## Texte à analyser
--------------------------------
Loin de l’apathie des marcheurs ambulant qui se délectent de chair humaine, les infectés de The Sadness en ont moins pour les cerveaux que pour les orbites qui leur servent occasionnellement à se soulager d’une bien autre manière. Le seul point commun avec le zombie romérien, c’est bien celui d’être guidés par leurs plus bas instincts, au point d’en avoir perdu toute notion de bien et de mal. Ils ne sont désormais plus animés que par leurs pulsions et déviances habituellement refoulés dans un coin sombre de leur conscience.

A cela s’ajoute leur agressivité et des capacités physiques décuplées, si bien qu’ils doivent autant aux sprinteurs de l’Armée des morts de Snyder, qu’à ceux du Retour des Morts Vivants de Dan O’Bannon pour leur sens de la rhétorique aiguisée. Cette transformation physique se traduit à l’écran par des sourires carnassiers et des yeux révulsés d’un noir insondable, qui reflète bien le désespoir abyssal qui contamine nos sociétés après deux ans d’interdictions et de contraintes imposée par nos gouvernements. Le réalisateur finit par se payer leur tête en faisant littéralement exploser ses représentants en pleine allocution télévisée. L’action se déroule à Taïwan avec une intrigue dépouillée jusqu’à l’os pour mieux nous faire apprécier son chaos urbain et ses atrocités.

The Sadness Critique Film

On y suit un jeune couple séparé par la force des événements qui va tenter de se rejoindre en échappant aux hordes de tueurs lancés à leurs trousses, tout en étant les témoins de cette vague de violence qui contamine tout le monde. Tandis que la rage se propage, les autorités sont dépassées et ne sont plus en mesure d’assurer l’intégrité des populations qui s’entre-déchirent dans les transports en commun et s’adonnent aux pires perversités et mutilations. Même si le réalisateur préférera parfois les esquiver grâce au hors-champ pour mieux se vautrer dans un humour noir assez décapant.

The Sadness n’est probablement pas le film le plus graphique que l’on ait vu débouler sur nos écrans mais il est assurément l’un des plus transgressifs et nihilistes. S’inscrivant dans la tradition des films d’exploitation de la Catégorie 3, et à une époque moins permissive où l’on en vient à restreindre les libertés artistiques pour imposer une morale bien-pensante, cela fait du bien de pouvoir se repaître d’un tel carnage. Évidemment ce massacre permet à Jabbaz de faire preuve d’une créativité et d’une variété dans les mises à morts et les sévices déployés (parapluie enfoncé dans la cornée, orgie dans le sang, brûlure à l’huile de friture, élagage à la hachette), risquant de heurter fortement la sensibilité d’un public peu habitué à un tel spectacle.
--------------------------------
## Données fournies
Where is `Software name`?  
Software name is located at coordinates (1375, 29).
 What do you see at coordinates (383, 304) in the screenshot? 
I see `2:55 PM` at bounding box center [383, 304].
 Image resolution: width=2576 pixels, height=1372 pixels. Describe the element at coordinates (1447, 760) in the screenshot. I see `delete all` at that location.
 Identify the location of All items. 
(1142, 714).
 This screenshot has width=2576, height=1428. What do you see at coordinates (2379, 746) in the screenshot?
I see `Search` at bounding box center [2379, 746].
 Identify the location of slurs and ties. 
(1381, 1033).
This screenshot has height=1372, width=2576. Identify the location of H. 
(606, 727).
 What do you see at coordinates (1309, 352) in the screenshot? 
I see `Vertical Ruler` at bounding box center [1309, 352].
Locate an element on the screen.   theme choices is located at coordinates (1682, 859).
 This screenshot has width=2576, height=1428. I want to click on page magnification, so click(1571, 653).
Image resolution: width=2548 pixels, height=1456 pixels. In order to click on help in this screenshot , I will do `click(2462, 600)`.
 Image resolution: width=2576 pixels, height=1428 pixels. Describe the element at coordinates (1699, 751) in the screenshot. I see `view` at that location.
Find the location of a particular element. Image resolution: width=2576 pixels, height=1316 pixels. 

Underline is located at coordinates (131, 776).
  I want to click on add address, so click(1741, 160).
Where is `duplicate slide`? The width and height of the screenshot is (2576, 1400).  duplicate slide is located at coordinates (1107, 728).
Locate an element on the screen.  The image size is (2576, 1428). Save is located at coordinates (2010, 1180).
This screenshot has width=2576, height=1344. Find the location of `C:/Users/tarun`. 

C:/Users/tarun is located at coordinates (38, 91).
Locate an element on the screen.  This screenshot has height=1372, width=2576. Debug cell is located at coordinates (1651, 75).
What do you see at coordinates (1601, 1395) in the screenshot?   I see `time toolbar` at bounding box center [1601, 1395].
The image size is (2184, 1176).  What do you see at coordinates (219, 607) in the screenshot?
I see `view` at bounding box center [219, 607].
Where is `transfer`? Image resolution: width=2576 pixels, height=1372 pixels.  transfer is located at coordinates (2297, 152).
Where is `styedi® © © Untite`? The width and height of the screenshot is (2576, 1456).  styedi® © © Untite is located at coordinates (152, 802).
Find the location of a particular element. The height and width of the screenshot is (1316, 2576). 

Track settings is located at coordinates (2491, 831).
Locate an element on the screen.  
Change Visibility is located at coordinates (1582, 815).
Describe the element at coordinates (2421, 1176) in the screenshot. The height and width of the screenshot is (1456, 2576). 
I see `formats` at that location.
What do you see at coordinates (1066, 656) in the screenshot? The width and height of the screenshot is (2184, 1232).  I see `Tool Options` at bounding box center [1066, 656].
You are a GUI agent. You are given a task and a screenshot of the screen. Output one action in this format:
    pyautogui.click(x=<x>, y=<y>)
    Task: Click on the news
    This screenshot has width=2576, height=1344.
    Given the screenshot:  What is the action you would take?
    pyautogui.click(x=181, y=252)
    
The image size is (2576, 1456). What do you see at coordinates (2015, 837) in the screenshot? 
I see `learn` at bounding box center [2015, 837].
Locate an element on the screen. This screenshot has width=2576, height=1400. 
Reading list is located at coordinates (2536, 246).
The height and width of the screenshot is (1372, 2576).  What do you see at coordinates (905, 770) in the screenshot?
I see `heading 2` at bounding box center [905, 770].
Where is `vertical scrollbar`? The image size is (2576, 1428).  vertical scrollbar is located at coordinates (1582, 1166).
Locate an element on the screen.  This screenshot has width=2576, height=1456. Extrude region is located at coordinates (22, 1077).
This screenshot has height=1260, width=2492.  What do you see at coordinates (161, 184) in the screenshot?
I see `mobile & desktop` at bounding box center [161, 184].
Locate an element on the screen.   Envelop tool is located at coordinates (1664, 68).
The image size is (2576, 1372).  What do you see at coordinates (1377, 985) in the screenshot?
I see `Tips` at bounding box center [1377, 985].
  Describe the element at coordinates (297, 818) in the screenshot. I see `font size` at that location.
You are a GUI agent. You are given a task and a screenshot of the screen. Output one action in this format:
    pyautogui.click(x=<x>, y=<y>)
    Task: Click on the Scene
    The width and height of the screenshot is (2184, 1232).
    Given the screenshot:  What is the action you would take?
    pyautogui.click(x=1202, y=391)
--------------------------------
## Consignes
(A) Selon la critique de The Sadness, dans quel pays se déroule l'action du film ?
(B) Reprenez la critique de The Sadness et poursuivez-la à la suite de sa dernière phrase.

## Réponses attendues
(A) L'action se déroule à Taïwan.

(B)
Cette cruauté jubilatoire dont fait preuve le réalisateur lui permet non seulement de malmener le spectateur mais surtout de mettre en lumière l’animalité de l’homme capable de rejaillir à tout moment lorsque l’équilibre social s’avère troublé. Mais il n’en oublie pas pour autant de pointer du doigt la responsabilité des individus dans un véritable élan misanthrope. Citons ce quadragénaire qui en tentant de converser lourdement avec une femme pour briser la monotonie déshumanisante du boulot-métro-dodo va se retrouver directement taxé d’une réputation de harceleur, pour finalement épouser cette condition en devenant une véritable figure du slasher, sorte de démon lubrique et déchaîné que l’on verra ponctuellement revenir à la charge. Personne ne sera donc épargné mais cette frénésie sanglante ne doit pas nous aveugler sur les limites imposées par cette mécanique de prédation plus opportuniste que véritablement politique ; le film est né d’une commande et se sert surtout de la pandémie comme principal argument.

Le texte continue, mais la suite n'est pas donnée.